Backup job is stuck and I cannot stop it or even kill it

cym · Jan 10, 2023

Hello to all,

for yesterday January 9 a backup job is stuck and I cannot stop it or even kill it.
The backup job contains 3 containers and 1 VM. The job started at 03:00:04.
In the back office when I go to 'Task viewer : Backup Job' when I press the button 'Stop' nothing happens.

In the console when I check the vzdump process

Bash:

# ps awxf | grep vzdump

I get the process ID :

Bash:

2444287 ?        Ds     0:00 task UPID:server_name:00254BFF:06D36C31:63BB7524:vzdump::root@pam:

and when I try to kill this process

Bash:

# kill -9 2444287

nothing happens, the process is still there.

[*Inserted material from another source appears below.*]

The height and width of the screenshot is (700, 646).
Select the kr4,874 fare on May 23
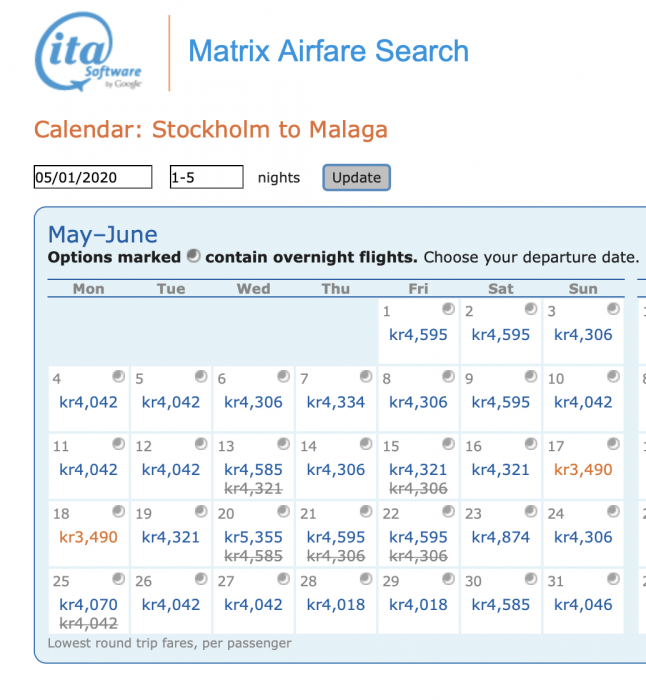pos(500,537)
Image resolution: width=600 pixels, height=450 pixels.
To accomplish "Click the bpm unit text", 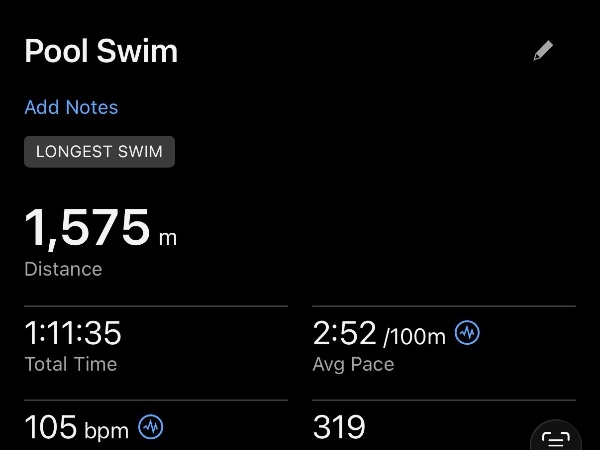I will pos(107,431).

I cannot see anything special in /var/log/syslog around the time the job was launched :

Bash:

# cat syslog | grep 'Jan  9 03:'

What is the best option, trying not to shutdown the whole node and/or lxc ?
I use proxmox ve 7.3-4 updated/upgraded

Many thanks in advance for your help ;-)

Lymond · Jan 10, 2023

Just had this happen. Ideally you run

vzdump -stop
But that didn't stop it for me. Neither did kill, at least not immediately.

kill -9 <process id>

worked, but it took about 2 minutes for the backup to die.

cym · Jan 11, 2023

Lymond said:
Just had this happen. Ideally you run

vzdump -stop
But that didn't stop it for me. Neither did kill, at least not immediately.

kill -9 <process id>

worked, but it took about 2 minutes for the backup to die.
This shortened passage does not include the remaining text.